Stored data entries
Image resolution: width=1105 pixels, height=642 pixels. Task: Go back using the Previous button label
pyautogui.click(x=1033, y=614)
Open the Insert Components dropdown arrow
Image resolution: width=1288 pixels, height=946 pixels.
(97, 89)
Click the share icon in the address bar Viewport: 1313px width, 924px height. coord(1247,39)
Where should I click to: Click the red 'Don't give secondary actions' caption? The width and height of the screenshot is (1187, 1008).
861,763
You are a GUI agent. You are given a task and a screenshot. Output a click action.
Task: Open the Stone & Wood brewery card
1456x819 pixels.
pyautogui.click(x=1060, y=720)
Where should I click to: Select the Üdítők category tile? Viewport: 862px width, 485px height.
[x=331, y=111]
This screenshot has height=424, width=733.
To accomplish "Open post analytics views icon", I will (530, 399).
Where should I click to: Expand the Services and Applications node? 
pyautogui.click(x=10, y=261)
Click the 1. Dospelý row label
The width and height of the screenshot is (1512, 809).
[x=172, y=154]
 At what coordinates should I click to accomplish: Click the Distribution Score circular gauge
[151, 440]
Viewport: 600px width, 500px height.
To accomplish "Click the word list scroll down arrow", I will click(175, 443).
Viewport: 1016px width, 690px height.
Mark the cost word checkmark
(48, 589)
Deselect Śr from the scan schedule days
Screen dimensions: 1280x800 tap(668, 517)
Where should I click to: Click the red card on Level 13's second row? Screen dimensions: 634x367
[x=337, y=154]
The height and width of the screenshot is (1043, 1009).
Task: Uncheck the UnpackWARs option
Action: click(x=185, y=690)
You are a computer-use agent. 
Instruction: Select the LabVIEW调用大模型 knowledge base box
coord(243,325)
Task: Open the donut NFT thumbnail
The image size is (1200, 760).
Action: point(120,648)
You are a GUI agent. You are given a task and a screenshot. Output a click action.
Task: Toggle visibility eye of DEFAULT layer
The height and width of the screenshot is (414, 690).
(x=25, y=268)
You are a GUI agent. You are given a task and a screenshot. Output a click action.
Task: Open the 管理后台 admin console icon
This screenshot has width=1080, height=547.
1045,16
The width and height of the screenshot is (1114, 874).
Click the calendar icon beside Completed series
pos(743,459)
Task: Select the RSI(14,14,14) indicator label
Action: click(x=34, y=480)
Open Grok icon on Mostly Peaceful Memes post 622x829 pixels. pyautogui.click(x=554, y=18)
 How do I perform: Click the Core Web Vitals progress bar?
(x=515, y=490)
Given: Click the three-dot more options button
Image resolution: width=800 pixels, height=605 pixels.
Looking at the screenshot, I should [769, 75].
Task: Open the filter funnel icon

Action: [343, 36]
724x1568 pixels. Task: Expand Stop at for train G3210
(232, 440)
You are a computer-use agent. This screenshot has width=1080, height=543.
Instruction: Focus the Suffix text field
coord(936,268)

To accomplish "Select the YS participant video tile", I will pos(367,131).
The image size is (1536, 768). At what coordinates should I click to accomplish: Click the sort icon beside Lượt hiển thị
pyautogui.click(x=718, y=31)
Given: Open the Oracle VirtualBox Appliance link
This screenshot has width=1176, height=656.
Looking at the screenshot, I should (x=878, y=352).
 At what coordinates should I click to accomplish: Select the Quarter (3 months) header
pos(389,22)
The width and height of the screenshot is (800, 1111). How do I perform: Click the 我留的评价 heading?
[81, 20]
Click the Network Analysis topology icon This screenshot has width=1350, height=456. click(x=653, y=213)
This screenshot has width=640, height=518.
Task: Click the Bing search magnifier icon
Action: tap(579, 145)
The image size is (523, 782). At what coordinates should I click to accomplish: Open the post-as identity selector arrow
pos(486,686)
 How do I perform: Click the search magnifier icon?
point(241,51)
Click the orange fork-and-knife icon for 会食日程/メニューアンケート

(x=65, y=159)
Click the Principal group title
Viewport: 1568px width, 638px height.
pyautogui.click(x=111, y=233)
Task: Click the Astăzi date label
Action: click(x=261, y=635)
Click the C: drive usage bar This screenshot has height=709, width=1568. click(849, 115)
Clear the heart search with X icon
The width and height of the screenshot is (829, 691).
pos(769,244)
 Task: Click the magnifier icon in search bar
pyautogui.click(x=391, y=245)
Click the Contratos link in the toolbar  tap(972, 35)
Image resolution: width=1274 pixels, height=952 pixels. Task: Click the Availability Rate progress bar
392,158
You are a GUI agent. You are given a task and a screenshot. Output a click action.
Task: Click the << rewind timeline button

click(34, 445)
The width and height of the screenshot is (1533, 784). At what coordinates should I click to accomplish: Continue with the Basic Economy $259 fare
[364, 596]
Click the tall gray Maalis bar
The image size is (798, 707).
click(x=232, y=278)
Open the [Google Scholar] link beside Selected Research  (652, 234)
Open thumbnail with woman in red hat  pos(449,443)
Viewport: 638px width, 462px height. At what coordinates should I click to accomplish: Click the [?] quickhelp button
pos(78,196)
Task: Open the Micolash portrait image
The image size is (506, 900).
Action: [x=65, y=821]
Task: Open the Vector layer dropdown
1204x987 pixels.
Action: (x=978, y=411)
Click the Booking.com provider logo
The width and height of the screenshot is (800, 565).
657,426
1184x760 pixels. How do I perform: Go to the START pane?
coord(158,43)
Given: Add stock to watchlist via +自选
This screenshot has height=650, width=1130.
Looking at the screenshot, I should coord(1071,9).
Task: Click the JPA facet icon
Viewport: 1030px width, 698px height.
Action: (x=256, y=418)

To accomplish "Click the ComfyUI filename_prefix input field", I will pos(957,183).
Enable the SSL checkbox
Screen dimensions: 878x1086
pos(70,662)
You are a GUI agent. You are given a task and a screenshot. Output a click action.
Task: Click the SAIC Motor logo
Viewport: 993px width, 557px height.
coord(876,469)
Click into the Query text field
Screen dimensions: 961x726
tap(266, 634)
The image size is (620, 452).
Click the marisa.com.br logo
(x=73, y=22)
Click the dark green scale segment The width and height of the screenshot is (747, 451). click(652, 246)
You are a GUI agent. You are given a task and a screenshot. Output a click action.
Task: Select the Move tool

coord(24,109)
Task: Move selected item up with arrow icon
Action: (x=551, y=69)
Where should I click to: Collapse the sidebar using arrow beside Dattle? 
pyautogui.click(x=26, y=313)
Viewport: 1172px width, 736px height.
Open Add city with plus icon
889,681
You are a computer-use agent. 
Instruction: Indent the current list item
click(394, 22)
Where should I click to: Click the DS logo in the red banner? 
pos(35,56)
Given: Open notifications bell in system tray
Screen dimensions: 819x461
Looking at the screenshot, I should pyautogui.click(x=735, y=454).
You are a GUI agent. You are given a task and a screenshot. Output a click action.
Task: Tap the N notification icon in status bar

* Brief *
The records above should be given again in full, exactly as written.

* Final answer *
Image resolution: width=1105 pixels, height=642 pixels. Task: Go back using the Previous button label
pyautogui.click(x=1033, y=614)
Open the Insert Components dropdown arrow
Image resolution: width=1288 pixels, height=946 pixels.
(97, 89)
Click the share icon in the address bar Viewport: 1313px width, 924px height. coord(1247,39)
Where should I click to: Click the red 'Don't give secondary actions' caption? The width and height of the screenshot is (1187, 1008).
861,763
You are a GUI agent. You are given a task and a screenshot. Output a click action.
Task: Open the Stone & Wood brewery card
1456x819 pixels.
pyautogui.click(x=1060, y=720)
Where should I click to: Select the Üdítők category tile? Viewport: 862px width, 485px height.
[x=331, y=111]
This screenshot has height=424, width=733.
To accomplish "Open post analytics views icon", I will (530, 399).
Where should I click to: Expand the Services and Applications node? 
pyautogui.click(x=10, y=261)
Click the 1. Dospelý row label
The width and height of the screenshot is (1512, 809).
[x=172, y=154]
 At what coordinates should I click to accomplish: Click the Distribution Score circular gauge
[151, 440]
Viewport: 600px width, 500px height.
To accomplish "Click the word list scroll down arrow", I will click(175, 443).
Viewport: 1016px width, 690px height.
Mark the cost word checkmark
(48, 589)
Deselect Śr from the scan schedule days
Screen dimensions: 1280x800 tap(668, 517)
Where should I click to: Click the red card on Level 13's second row? Screen dimensions: 634x367
[x=337, y=154]
The height and width of the screenshot is (1043, 1009).
Task: Uncheck the UnpackWARs option
Action: click(x=185, y=690)
You are a computer-use agent. 
Instruction: Select the LabVIEW调用大模型 knowledge base box
coord(243,325)
Task: Open the donut NFT thumbnail
The image size is (1200, 760).
Action: point(120,648)
You are a GUI agent. You are given a task and a screenshot. Output a click action.
Task: Toggle visibility eye of DEFAULT layer
The height and width of the screenshot is (414, 690).
(x=25, y=268)
You are a GUI agent. You are given a task and a screenshot. Output a click action.
Task: Open the 管理后台 admin console icon
This screenshot has width=1080, height=547.
1045,16
The width and height of the screenshot is (1114, 874).
Click the calendar icon beside Completed series
pos(743,459)
Task: Select the RSI(14,14,14) indicator label
Action: click(x=34, y=480)
Open Grok icon on Mostly Peaceful Memes post 622x829 pixels. pyautogui.click(x=554, y=18)
 How do I perform: Click the Core Web Vitals progress bar?
(x=515, y=490)
Given: Click the three-dot more options button
Image resolution: width=800 pixels, height=605 pixels.
Looking at the screenshot, I should [769, 75].
Task: Open the filter funnel icon

Action: [343, 36]
724x1568 pixels. Task: Expand Stop at for train G3210
(232, 440)
You are a computer-use agent. This screenshot has width=1080, height=543.
Instruction: Focus the Suffix text field
coord(936,268)

To accomplish "Select the YS participant video tile", I will pos(367,131).
The image size is (1536, 768). At what coordinates should I click to accomplish: Click the sort icon beside Lượt hiển thị
pyautogui.click(x=718, y=31)
Given: Open the Oracle VirtualBox Appliance link
This screenshot has width=1176, height=656.
Looking at the screenshot, I should (x=878, y=352).
 At what coordinates should I click to accomplish: Select the Quarter (3 months) header
pos(389,22)
The width and height of the screenshot is (800, 1111). How do I perform: Click the 我留的评价 heading?
[81, 20]
Click the Network Analysis topology icon This screenshot has width=1350, height=456. click(x=653, y=213)
This screenshot has width=640, height=518.
Task: Click the Bing search magnifier icon
Action: tap(579, 145)
The image size is (523, 782). At what coordinates should I click to accomplish: Open the post-as identity selector arrow
pos(486,686)
 How do I perform: Click the search magnifier icon?
point(241,51)
Click the orange fork-and-knife icon for 会食日程/メニューアンケート

(x=65, y=159)
Click the Principal group title
Viewport: 1568px width, 638px height.
pyautogui.click(x=111, y=233)
Task: Click the Astăzi date label
Action: click(x=261, y=635)
Click the C: drive usage bar This screenshot has height=709, width=1568. click(849, 115)
Clear the heart search with X icon
The width and height of the screenshot is (829, 691).
pos(769,244)
 Task: Click the magnifier icon in search bar
pyautogui.click(x=391, y=245)
Click the Contratos link in the toolbar  tap(972, 35)
Image resolution: width=1274 pixels, height=952 pixels. Task: Click the Availability Rate progress bar
392,158
You are a GUI agent. You are given a task and a screenshot. Output a click action.
Task: Click the << rewind timeline button

click(34, 445)
The width and height of the screenshot is (1533, 784). At what coordinates should I click to accomplish: Continue with the Basic Economy $259 fare
[364, 596]
Click the tall gray Maalis bar
The image size is (798, 707).
click(x=232, y=278)
Open the [Google Scholar] link beside Selected Research  (652, 234)
Open thumbnail with woman in red hat  pos(449,443)
Viewport: 638px width, 462px height. At what coordinates should I click to accomplish: Click the [?] quickhelp button
pos(78,196)
Task: Open the Micolash portrait image
The image size is (506, 900).
Action: [x=65, y=821]
Task: Open the Vector layer dropdown
1204x987 pixels.
Action: (x=978, y=411)
Click the Booking.com provider logo
The width and height of the screenshot is (800, 565).
657,426
1184x760 pixels. How do I perform: Go to the START pane?
coord(158,43)
Given: Add stock to watchlist via +自选
This screenshot has height=650, width=1130.
Looking at the screenshot, I should coord(1071,9).
Task: Click the JPA facet icon
Viewport: 1030px width, 698px height.
Action: (x=256, y=418)

To accomplish "Click the ComfyUI filename_prefix input field", I will pos(957,183).
Enable the SSL checkbox
Screen dimensions: 878x1086
pos(70,662)
You are a GUI agent. You are given a task and a screenshot. Output a click action.
Task: Click the SAIC Motor logo
Viewport: 993px width, 557px height.
coord(876,469)
Click into the Query text field
Screen dimensions: 961x726
tap(266, 634)
The image size is (620, 452).
Click the marisa.com.br logo
(x=73, y=22)
Click the dark green scale segment The width and height of the screenshot is (747, 451). click(652, 246)
You are a GUI agent. You are given a task and a screenshot. Output a click action.
Task: Select the Move tool

coord(24,109)
Task: Move selected item up with arrow icon
Action: (x=551, y=69)
Where should I click to: Collapse the sidebar using arrow beside Dattle? 
pyautogui.click(x=26, y=313)
Viewport: 1172px width, 736px height.
Open Add city with plus icon
889,681
You are a computer-use agent. 
Instruction: Indent the current list item
click(394, 22)
Where should I click to: Click the DS logo in the red banner? 
pos(35,56)
Given: Open notifications bell in system tray
Screen dimensions: 819x461
Looking at the screenshot, I should pyautogui.click(x=735, y=454).
You are a GUI agent. You are given a task and a screenshot. Output a click action.
Task: Tap the N notification icon in status bar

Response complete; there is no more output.